Deulofeu avait élaborée sa théorie, au même niveau que celle d’un Toynbee ou d’un Spengler (qui vinrent plus tard) pour donner à l’humanité les éléments clef pour éviter les guerres et instaurer la paix. Même si presque personne ne fit cas de ses théories, et ses oeuvres ne se trouvent pas, il continuait à écrire avec le même enthousiasme illuminé que le premier jour, convaincu que à la fin les gens comprendraient que, ce qui était prévu dans La matemàtica de la història, commençait à avoir lieu. Contrairement à ce qui était avenu avec Dalí, qui était né dans la rue de Monturiol, où encore aujourd’hui il y a la pharmacie Deulofeu, le pharmacien de Figueres, malgré l’originalité pionnière des cycles biologiques, ne sut pas se promotionner. Réfléchi dans le miroir ovale qui se trouve encore dans la cabane qu’il avait construit lui-même dans un coin du Mas d’Ordis (à neuf kilomètres de Figueres), soudain il prenait sa voiture (une Peugeot noire) et partait tout seul (mais quelque fois avec des amis) pour un de ses fameux voyages de recherche dans les territoires qui lui intéressaient, sans se soucier qu’on sache l’importance de ce qu’il était en train de faire. Naturellement, il fait ses enquêtes en Allemagne, il parcourt l’Italie, et même il put démontrer, presque à l’hasard, que le premier art roman se trouvait à peu de kilomètres de chez lui, à l’église de Sant Pere de Roda (Catalunya, mare de la cultura occidental — La Catalogne, mère de la culture occidentale), un fait que aux années ’60 lui gagna beaucoup d’oppositions.
Deulofeu dans sa pharmacie de Figueres./Archives de la famille.

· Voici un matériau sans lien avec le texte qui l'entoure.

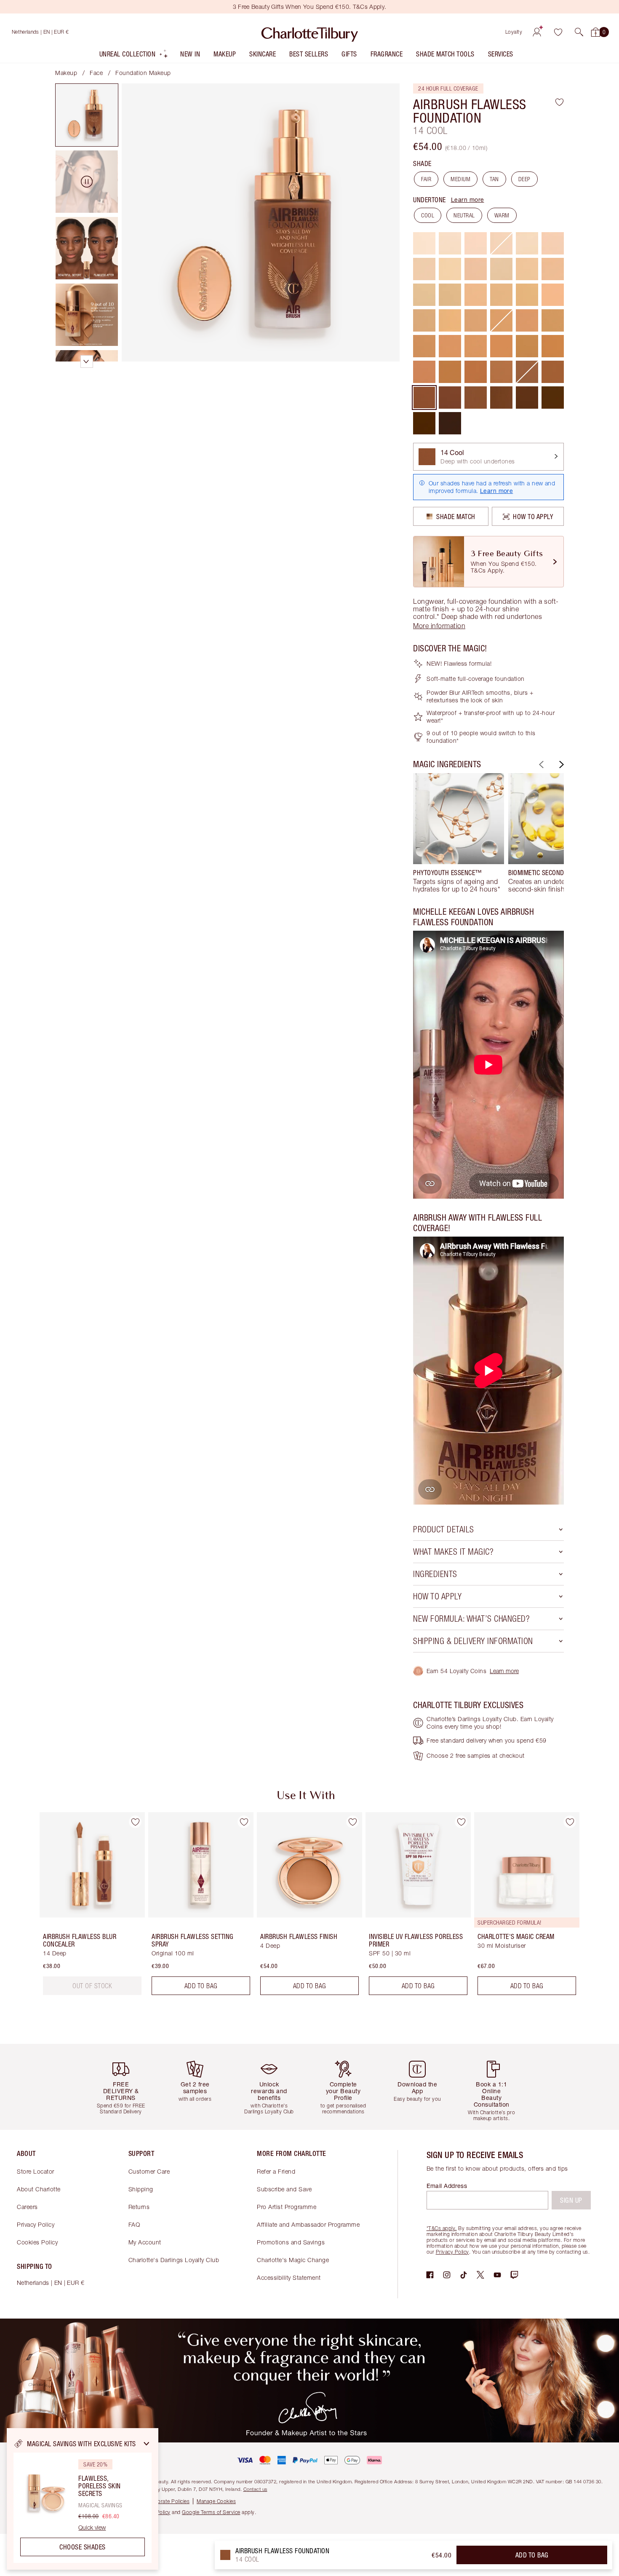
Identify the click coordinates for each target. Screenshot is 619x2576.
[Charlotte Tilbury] (309, 32)
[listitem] (134, 56)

Seulement une fois, grâce à un ami de l’Argentine, Abelardo F. Gabancho, Deulofeu reçu un hommage spectaculaire à Buenos Aires. Le savant catalan, croisé en diagonale para cette lumière qui le décorait, se trouvait soudain entouré de gens qui l’admiraient. Nous sommes au 1978, il a 75 ans, et pendant quelques jours il entraîne des nombres extraordinaires d’auditeurs dans les salles les plus éloignées du pays. Ils savent qu’il est malade de cancer, et ce fait ajoute une émotion préliminaire aux discours du professeur. Muets, ils écoutent sur l’ascension sans bornes des argentins, la chute des espagnols et des français, la force économique des allemands, et le plus spectaculaire: avec des tables et des paraboles il explique comment les Etats-Unis se trouvent justement à la fin de la première phase agressive, d’une véritable fièvre expansionniste, à la fin d’une phase fédéraliste qui porte en soi le germe de la désintégration et de la catastrophe.
Deulofeu explique que la grande puissance américaine subira des malheurs infinis: on verra les horreurs de la révolution française multiplié par rapport à la nombreuse population des états Unis, et leur pays subira une grande dépression, le point plus bas de l’empire, suivie d’une très probable invasion extérieure, avec des incidents de toute sorte. Pendant quelques instants (c’est ce qui arrive quand on connaît le génie de l’Empordà) les argentins se sentent déconcertés, les énoncés de Deulofeu sont audacieux, mais les miroirs du temps parlent pour lui: l’homme qui les explique, même si hégémonie américaine sera encore une fois impressionnante, n’est pas un mystificateur, bien au contraire il est un penseur de grand niveau international. Quelques jours plus tard ils apprennent la mort du savant, et ils découvrent avec surprise que les journaux espagnols n’en parlent pas. Chez lui, personne ne le connaît.